*** Opening of Excerpted data ***

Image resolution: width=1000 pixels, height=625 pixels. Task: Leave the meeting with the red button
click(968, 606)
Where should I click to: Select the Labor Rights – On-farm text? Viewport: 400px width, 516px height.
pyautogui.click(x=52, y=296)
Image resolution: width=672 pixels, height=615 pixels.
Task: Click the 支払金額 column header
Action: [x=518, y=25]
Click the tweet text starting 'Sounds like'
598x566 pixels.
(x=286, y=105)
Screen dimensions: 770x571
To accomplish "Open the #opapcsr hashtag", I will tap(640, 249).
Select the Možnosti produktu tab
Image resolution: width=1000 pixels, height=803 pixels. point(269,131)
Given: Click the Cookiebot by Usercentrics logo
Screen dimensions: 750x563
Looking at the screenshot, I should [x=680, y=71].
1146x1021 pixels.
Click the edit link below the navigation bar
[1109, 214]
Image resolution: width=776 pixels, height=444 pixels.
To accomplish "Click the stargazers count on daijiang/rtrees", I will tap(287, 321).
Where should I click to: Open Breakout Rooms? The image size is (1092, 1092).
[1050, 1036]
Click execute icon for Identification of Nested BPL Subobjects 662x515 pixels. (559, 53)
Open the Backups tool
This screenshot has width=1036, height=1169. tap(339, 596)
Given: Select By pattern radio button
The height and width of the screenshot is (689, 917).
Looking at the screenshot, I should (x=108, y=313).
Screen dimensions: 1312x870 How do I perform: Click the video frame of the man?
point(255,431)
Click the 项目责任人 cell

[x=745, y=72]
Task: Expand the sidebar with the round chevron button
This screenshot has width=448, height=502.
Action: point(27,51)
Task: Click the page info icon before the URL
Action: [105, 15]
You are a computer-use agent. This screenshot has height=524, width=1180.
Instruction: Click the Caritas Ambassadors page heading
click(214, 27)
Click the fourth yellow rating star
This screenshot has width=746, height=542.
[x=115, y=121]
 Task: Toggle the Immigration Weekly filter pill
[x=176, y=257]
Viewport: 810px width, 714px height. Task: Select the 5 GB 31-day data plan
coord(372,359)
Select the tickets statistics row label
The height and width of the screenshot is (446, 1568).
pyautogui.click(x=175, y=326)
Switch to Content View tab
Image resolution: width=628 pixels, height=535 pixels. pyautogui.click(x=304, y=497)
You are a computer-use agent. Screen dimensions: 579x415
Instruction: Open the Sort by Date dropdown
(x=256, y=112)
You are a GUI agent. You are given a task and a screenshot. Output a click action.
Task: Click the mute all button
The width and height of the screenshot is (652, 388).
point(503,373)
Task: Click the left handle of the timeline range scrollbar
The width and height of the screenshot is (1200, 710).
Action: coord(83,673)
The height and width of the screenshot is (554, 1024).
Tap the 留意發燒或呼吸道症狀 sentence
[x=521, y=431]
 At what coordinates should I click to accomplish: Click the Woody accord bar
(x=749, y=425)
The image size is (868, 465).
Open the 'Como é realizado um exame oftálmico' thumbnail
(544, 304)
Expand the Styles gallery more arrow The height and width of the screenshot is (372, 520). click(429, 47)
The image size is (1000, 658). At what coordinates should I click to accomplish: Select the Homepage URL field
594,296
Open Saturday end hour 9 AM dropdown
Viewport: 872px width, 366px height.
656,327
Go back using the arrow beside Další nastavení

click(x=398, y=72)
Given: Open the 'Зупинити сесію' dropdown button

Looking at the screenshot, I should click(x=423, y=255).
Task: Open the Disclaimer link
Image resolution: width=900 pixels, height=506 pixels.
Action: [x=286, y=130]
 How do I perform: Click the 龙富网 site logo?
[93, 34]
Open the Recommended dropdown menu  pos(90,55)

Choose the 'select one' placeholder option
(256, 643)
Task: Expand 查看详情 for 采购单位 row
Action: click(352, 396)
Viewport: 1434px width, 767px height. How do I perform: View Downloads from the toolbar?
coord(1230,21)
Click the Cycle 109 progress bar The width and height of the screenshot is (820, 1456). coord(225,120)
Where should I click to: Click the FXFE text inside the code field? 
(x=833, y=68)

*** Close of Excerpted data ***

Copy each line of the data above without altering a single character.

Image resolution: width=1000 pixels, height=625 pixels. Task: Leave the meeting with the red button
click(968, 606)
Where should I click to: Select the Labor Rights – On-farm text? Viewport: 400px width, 516px height.
pyautogui.click(x=52, y=296)
Image resolution: width=672 pixels, height=615 pixels.
Task: Click the 支払金額 column header
Action: [x=518, y=25]
Click the tweet text starting 'Sounds like'
598x566 pixels.
(x=286, y=105)
Screen dimensions: 770x571
To accomplish "Open the #opapcsr hashtag", I will tap(640, 249).
Select the Možnosti produktu tab
Image resolution: width=1000 pixels, height=803 pixels. point(269,131)
Given: Click the Cookiebot by Usercentrics logo
Screen dimensions: 750x563
Looking at the screenshot, I should [x=680, y=71].
1146x1021 pixels.
Click the edit link below the navigation bar
[1109, 214]
Image resolution: width=776 pixels, height=444 pixels.
To accomplish "Click the stargazers count on daijiang/rtrees", I will tap(287, 321).
Where should I click to: Open Breakout Rooms? The image size is (1092, 1092).
[1050, 1036]
Click execute icon for Identification of Nested BPL Subobjects 662x515 pixels. (559, 53)
Open the Backups tool
This screenshot has width=1036, height=1169. tap(339, 596)
Given: Select By pattern radio button
The height and width of the screenshot is (689, 917).
Looking at the screenshot, I should (x=108, y=313).
Screen dimensions: 1312x870 How do I perform: Click the video frame of the man?
point(255,431)
Click the 项目责任人 cell

[x=745, y=72]
Task: Expand the sidebar with the round chevron button
This screenshot has width=448, height=502.
Action: point(27,51)
Task: Click the page info icon before the URL
Action: [105, 15]
You are a computer-use agent. This screenshot has height=524, width=1180.
Instruction: Click the Caritas Ambassadors page heading
click(214, 27)
Click the fourth yellow rating star
This screenshot has width=746, height=542.
[x=115, y=121]
 Task: Toggle the Immigration Weekly filter pill
[x=176, y=257]
Viewport: 810px width, 714px height. Task: Select the 5 GB 31-day data plan
coord(372,359)
Select the tickets statistics row label
The height and width of the screenshot is (446, 1568).
pyautogui.click(x=175, y=326)
Switch to Content View tab
Image resolution: width=628 pixels, height=535 pixels. pyautogui.click(x=304, y=497)
You are a computer-use agent. Screen dimensions: 579x415
Instruction: Open the Sort by Date dropdown
(x=256, y=112)
You are a GUI agent. You are given a task and a screenshot. Output a click action.
Task: Click the mute all button
The width and height of the screenshot is (652, 388).
point(503,373)
Task: Click the left handle of the timeline range scrollbar
The width and height of the screenshot is (1200, 710).
Action: coord(83,673)
The height and width of the screenshot is (554, 1024).
Tap the 留意發燒或呼吸道症狀 sentence
[x=521, y=431]
 At what coordinates should I click to accomplish: Click the Woody accord bar
(x=749, y=425)
The image size is (868, 465).
Open the 'Como é realizado um exame oftálmico' thumbnail
(544, 304)
Expand the Styles gallery more arrow The height and width of the screenshot is (372, 520). click(429, 47)
The image size is (1000, 658). At what coordinates should I click to accomplish: Select the Homepage URL field
594,296
Open Saturday end hour 9 AM dropdown
Viewport: 872px width, 366px height.
656,327
Go back using the arrow beside Další nastavení

click(x=398, y=72)
Given: Open the 'Зупинити сесію' dropdown button

Looking at the screenshot, I should click(x=423, y=255).
Task: Open the Disclaimer link
Image resolution: width=900 pixels, height=506 pixels.
Action: [x=286, y=130]
 How do I perform: Click the 龙富网 site logo?
[93, 34]
Open the Recommended dropdown menu  pos(90,55)

Choose the 'select one' placeholder option
(256, 643)
Task: Expand 查看详情 for 采购单位 row
Action: click(352, 396)
Viewport: 1434px width, 767px height. How do I perform: View Downloads from the toolbar?
coord(1230,21)
Click the Cycle 109 progress bar The width and height of the screenshot is (820, 1456). coord(225,120)
Where should I click to: Click the FXFE text inside the code field? 
(x=833, y=68)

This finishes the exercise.